Riverside village trustees on June 7 voted to delay a decision on rezoning commercial property on Ogden Avenue that would allow its owner to convert a moribund medical office building into 12 condominiums.
Trustees voted 4 to 1 to postpone the matter until Aug. 16 in order for the owner to either try to sell the office building at 7234 Ogden Ave. or explore other options for commercial development.
“Where I’m struggling, is that I don’t think conversion to 12 condos is the highest and best use for that property,” said Trustee Michael Sedivy. “It prohibits what is really one of the premier locations for commercial redevelopment in our village.”
In 2009, the Riverside Village Board changed the zoning of 7234 Ogden Ave. to B1-C, which is strictly a commercial designation that does not allow ground-floor residential uses.
The property’s owner, Dr. Tahir Sheikh, seeks to rezone the property to B1-TC, a hybrid designation that allows both commercial and residential uses, such as condos. Sheikh has owned the property since 1983 and for 30 years the office building was fully occupied by doctors and the American Heart Association.
In recent years, as healthcare companies have changed the way their doctors deliver primary care services, medical office buildings like Sheikh’s have foundered. The building has just one tenant remaining.
Sheikh stated that the large medical office building next door to the east at 3722 Harlem Avenue, now owned by Loyola University Health Systems, was 40 percent vacant.
“There is no demand for medical offices,” Sheikh told trustees. “The hospitals that are successful have their own branded buildings with their own doctors. … All I know is that the office market is not going to come back.”
Sheikh argued that the residential market in Riverside is strong and that he believed he could sell the new condos for about $160,000 apiece. His daughter would be one of the condo owners, he said.
But with the future of medical offices in doubt and with two of those buildings adjacent to each other at Harlem and Ogden, Riverside officials wondered whether rezoning 7234 Ogden Ave. was wise, since both parcels might be combined to create a larger commercial development in the future.
Asked if he’d considered redeveloping the property for some other strictly commercial purpose, Sheikh said he hadn’t, but he added that the relatively narrow, deep lot wasn’t conducive to that kind of redevelopment.

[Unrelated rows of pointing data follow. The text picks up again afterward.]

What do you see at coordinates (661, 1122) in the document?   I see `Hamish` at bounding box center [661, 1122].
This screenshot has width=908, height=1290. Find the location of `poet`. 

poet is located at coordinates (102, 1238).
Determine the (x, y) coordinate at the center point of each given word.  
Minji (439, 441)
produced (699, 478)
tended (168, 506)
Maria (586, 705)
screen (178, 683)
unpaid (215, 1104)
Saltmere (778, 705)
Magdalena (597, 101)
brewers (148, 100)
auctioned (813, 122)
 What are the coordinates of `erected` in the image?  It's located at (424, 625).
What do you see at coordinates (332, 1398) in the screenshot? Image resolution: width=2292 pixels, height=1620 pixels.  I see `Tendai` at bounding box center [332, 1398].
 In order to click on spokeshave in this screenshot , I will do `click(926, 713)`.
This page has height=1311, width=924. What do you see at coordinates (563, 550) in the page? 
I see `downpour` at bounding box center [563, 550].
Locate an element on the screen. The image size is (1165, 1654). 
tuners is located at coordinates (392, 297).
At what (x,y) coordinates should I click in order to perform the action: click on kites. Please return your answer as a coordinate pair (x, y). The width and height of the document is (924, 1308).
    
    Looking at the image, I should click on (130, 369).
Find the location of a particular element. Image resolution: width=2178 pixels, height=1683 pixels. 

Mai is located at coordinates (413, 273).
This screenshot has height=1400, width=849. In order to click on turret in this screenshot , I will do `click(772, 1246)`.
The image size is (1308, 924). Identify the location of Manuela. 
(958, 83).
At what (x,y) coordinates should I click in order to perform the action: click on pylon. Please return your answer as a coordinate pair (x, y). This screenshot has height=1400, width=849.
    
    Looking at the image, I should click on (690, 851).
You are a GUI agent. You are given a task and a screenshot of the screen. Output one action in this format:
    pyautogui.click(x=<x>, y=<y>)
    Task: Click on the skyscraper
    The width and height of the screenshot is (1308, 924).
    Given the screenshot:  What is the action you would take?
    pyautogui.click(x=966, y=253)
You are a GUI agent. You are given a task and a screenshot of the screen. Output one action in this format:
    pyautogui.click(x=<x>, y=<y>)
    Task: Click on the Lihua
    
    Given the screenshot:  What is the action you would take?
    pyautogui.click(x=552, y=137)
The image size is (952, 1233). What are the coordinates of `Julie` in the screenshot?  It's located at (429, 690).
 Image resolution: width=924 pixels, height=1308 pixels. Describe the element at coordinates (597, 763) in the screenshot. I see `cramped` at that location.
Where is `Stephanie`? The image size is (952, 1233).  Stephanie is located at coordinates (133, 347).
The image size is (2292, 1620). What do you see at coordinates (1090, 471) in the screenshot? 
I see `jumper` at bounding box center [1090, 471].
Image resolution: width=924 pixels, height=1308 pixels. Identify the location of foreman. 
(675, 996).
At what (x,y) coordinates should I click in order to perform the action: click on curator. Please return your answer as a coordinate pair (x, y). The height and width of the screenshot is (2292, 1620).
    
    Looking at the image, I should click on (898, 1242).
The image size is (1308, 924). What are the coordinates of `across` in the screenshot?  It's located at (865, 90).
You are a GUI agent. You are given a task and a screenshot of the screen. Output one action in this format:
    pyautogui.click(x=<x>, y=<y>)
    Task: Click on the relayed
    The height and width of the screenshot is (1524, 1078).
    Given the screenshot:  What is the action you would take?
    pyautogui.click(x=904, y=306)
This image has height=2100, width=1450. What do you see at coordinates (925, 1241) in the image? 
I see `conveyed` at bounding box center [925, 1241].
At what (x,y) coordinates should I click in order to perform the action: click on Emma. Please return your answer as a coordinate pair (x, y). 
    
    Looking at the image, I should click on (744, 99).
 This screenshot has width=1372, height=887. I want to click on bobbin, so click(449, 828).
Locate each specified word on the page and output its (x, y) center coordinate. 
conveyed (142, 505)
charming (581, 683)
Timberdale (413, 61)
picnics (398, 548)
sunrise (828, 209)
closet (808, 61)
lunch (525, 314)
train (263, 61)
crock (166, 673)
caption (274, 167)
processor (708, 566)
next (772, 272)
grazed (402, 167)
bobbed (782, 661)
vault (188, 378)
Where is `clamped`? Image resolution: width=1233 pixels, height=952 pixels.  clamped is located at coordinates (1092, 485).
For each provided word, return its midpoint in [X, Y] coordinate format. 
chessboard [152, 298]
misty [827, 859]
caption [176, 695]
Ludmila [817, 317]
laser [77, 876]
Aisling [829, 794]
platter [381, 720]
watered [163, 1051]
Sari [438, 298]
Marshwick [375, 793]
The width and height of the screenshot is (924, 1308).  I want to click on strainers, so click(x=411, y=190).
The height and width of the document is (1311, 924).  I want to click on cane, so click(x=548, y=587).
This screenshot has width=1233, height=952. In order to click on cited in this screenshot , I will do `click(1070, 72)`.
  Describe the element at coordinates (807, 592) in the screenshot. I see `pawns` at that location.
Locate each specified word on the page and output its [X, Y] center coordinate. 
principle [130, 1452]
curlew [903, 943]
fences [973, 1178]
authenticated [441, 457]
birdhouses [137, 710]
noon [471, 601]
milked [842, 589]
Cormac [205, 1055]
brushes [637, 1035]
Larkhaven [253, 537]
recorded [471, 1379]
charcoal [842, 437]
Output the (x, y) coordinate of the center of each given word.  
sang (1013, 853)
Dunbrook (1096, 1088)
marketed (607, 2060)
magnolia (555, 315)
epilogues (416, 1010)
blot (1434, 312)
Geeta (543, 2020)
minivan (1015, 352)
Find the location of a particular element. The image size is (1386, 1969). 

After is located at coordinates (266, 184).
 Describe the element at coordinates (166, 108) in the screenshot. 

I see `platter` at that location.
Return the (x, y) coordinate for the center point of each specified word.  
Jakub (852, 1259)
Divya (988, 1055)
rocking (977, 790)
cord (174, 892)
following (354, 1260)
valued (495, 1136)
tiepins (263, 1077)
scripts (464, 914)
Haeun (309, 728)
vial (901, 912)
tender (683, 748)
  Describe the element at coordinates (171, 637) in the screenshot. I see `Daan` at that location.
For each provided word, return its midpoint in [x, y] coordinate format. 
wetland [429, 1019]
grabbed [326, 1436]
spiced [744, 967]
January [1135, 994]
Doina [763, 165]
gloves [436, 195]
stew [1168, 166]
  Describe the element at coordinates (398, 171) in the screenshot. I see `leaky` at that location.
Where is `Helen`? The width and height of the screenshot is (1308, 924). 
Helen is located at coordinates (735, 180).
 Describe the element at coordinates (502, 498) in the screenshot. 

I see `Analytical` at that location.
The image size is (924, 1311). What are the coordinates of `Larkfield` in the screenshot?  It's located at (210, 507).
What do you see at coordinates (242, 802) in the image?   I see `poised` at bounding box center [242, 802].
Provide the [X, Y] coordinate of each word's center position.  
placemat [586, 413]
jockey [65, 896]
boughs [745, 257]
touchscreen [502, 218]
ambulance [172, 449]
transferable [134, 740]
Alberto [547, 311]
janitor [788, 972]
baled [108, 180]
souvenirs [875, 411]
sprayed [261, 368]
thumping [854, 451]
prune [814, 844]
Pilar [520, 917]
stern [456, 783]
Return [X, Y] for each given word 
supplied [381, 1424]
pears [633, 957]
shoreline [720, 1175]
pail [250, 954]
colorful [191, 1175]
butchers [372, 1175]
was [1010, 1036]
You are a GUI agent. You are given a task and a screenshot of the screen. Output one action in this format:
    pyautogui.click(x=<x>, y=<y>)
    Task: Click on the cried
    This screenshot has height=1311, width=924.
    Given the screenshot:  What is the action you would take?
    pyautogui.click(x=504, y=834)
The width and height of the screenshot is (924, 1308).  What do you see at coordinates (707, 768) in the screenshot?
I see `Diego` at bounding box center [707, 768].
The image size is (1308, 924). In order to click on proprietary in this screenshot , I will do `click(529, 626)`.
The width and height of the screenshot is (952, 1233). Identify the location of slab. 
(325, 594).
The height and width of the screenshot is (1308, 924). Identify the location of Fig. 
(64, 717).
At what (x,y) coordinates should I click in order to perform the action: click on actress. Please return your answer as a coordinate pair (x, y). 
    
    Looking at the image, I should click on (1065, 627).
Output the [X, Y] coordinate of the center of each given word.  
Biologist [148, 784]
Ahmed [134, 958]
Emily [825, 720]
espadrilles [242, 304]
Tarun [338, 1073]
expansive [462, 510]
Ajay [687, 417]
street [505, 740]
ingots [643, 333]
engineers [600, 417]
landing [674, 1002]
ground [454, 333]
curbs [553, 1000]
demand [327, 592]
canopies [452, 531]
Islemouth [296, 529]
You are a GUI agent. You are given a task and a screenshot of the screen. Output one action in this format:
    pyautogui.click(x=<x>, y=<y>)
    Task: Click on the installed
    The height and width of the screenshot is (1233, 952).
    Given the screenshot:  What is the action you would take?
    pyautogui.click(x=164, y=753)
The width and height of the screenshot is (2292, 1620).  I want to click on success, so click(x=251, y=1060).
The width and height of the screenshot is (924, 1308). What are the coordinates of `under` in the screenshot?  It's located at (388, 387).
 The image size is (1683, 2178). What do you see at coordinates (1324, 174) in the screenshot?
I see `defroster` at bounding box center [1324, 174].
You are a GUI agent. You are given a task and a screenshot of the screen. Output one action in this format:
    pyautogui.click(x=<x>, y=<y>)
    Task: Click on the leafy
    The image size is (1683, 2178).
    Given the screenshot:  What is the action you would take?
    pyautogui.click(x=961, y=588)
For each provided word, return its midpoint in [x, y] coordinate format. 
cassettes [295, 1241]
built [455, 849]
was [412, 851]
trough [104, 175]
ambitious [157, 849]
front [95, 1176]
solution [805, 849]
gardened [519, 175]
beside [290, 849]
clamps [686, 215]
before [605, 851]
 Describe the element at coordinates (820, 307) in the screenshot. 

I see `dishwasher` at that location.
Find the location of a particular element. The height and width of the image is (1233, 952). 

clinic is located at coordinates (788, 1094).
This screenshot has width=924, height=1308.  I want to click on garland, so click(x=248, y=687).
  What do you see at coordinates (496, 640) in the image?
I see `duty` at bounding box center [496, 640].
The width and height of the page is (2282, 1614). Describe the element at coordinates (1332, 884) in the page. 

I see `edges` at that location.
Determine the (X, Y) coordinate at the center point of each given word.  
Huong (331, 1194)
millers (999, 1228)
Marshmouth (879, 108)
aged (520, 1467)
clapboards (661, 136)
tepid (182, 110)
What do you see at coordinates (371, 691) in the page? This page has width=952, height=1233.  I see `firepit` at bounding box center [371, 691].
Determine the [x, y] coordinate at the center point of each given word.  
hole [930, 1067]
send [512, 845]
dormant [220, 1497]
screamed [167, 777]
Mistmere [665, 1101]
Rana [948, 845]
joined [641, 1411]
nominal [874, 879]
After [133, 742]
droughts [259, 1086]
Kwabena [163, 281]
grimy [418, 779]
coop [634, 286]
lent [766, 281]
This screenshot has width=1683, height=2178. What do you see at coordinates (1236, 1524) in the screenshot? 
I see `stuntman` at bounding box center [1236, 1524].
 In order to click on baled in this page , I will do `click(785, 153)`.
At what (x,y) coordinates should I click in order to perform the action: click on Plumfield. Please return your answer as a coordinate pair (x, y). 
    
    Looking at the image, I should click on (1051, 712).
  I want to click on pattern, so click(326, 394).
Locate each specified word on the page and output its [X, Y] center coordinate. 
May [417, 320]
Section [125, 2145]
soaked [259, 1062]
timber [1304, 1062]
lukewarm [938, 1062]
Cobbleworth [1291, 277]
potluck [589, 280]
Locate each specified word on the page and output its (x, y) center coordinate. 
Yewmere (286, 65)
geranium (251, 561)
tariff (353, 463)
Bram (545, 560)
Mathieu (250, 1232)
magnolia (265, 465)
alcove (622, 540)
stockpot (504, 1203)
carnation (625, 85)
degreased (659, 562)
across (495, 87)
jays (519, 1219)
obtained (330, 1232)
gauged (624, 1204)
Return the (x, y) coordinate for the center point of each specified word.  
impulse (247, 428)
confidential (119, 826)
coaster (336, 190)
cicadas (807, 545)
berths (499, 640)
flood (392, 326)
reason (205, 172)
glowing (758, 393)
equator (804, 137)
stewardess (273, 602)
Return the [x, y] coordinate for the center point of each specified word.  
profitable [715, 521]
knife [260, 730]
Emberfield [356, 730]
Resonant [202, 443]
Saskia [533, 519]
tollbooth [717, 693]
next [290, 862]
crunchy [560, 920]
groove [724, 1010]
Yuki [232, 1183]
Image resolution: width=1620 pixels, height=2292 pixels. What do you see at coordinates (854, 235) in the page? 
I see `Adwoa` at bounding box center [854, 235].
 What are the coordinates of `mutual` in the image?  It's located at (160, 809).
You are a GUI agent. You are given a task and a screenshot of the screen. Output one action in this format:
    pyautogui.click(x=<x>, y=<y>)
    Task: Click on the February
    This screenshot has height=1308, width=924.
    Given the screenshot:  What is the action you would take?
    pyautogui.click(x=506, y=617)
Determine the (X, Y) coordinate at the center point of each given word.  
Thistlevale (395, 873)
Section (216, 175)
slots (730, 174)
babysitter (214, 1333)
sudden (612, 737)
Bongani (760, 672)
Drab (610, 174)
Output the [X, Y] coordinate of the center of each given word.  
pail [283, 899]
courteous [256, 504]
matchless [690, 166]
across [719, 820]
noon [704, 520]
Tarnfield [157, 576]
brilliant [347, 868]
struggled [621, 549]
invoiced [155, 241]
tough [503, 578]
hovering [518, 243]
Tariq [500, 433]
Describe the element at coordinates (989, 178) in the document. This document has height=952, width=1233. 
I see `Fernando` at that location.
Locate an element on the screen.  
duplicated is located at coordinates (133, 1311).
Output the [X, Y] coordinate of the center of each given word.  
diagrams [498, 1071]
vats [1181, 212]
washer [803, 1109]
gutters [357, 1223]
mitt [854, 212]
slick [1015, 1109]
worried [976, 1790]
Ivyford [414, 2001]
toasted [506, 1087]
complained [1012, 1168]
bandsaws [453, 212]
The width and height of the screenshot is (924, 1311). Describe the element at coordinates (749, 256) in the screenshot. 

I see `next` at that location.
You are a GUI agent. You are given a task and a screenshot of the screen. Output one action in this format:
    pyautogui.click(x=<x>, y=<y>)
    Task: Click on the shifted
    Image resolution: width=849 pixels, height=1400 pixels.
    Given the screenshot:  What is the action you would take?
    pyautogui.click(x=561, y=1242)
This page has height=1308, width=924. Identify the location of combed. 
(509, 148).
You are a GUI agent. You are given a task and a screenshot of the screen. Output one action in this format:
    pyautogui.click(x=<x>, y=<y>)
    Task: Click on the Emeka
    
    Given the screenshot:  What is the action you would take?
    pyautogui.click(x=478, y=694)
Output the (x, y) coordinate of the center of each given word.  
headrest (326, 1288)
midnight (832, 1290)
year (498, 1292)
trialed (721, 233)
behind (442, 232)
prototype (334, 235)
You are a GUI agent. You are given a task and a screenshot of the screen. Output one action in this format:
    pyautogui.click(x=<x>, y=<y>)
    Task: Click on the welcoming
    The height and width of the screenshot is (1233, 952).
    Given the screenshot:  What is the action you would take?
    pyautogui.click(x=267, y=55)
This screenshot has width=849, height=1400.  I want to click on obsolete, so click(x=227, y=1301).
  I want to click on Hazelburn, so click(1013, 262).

Sheikh also said he’s tried desperately to sell the property, even putting it up for auction. The auction didn’t attract a single bid, he said. He said he has used three different real estate firms to market the building, with no success.
He has succeeded in getting the real estate taxes reduced on the property, from $156,000 a year to $42,000, based on its long-term vacancy rate. But Sheikh says the property still loses between $110,000 and $120,000 per year.
“Just imagine being in my shoes,” Sheikh said, “if half of your salary goes away every year for this building. I will try anything possible on the earth to change that. And believe me, I have.”
Sedivy said that the $42,000 Sheikh now pays in taxes would roughly match the property taxes 12 condominiums would bring the village, further bolstering, in his mind, the argument against rezoning.
“What we’ve done with residential on Harlem and Ogden has really landlocked us and puts us in a situation where we’re over-reliant on [residential] real estate taxes,” Sedivy said. “Based solely on that, I cannot support rezoning the property and allowing any use that’s not in the best interest of the village.”
Trustee Doug Pollock also said he wanted to explore options for redeveloping the property before moving ahead with rezoning, especially in light of the vacancy rate at the former MacNeal Professional Building.
“If it’s 40 percent vacant and dropping and the ownership is looking to sell, then there’s an opportunity for a larger redevelopment here,” Pollock said. “It may not be possible and we may come back and say, given the circumstances, that rezoning’s appropriate, but until we really dig into that I think we need to take a step back and see if there’s an opportunity here to do something that would benefit the property owner as well as the village as a whole.”
While he said he sympathized with Sheikh’s plight, Village President Ben Sells also agreed that action that would limit future redevelopment of Harlem and Ogden and should be delayed until other options were explored.
When the village in 2009 decided to zone Sheikh’s building as commercial, they did so intentionally, Sells said.
“We have to take into consideration the greater good of the village as a whole,” Sells said. “In 2009, a prior board specifically made this decision to zone this commercial, and I suspect for exactly the reasons that [village trustees] are articulating.”
It’s not exactly clear how options for redevelopment of Sheikh’s property will be studied, although Sheikh stated he would seek again begin actively marketing the property for sale.
Sells indicated that Sheikh and village staff might work together to explore options, which can be discussed when the village board again considers the matter on Aug. 16.